***** DATASET ENTRIES

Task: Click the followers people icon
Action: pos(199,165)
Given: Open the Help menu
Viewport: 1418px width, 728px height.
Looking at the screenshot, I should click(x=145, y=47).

**********

Copy out every one of the lines above word for word, in the same order.

■ RIGHT ANSWER ■
Task: Click the followers people icon
Action: pos(199,165)
Given: Open the Help menu
Viewport: 1418px width, 728px height.
Looking at the screenshot, I should click(x=145, y=47).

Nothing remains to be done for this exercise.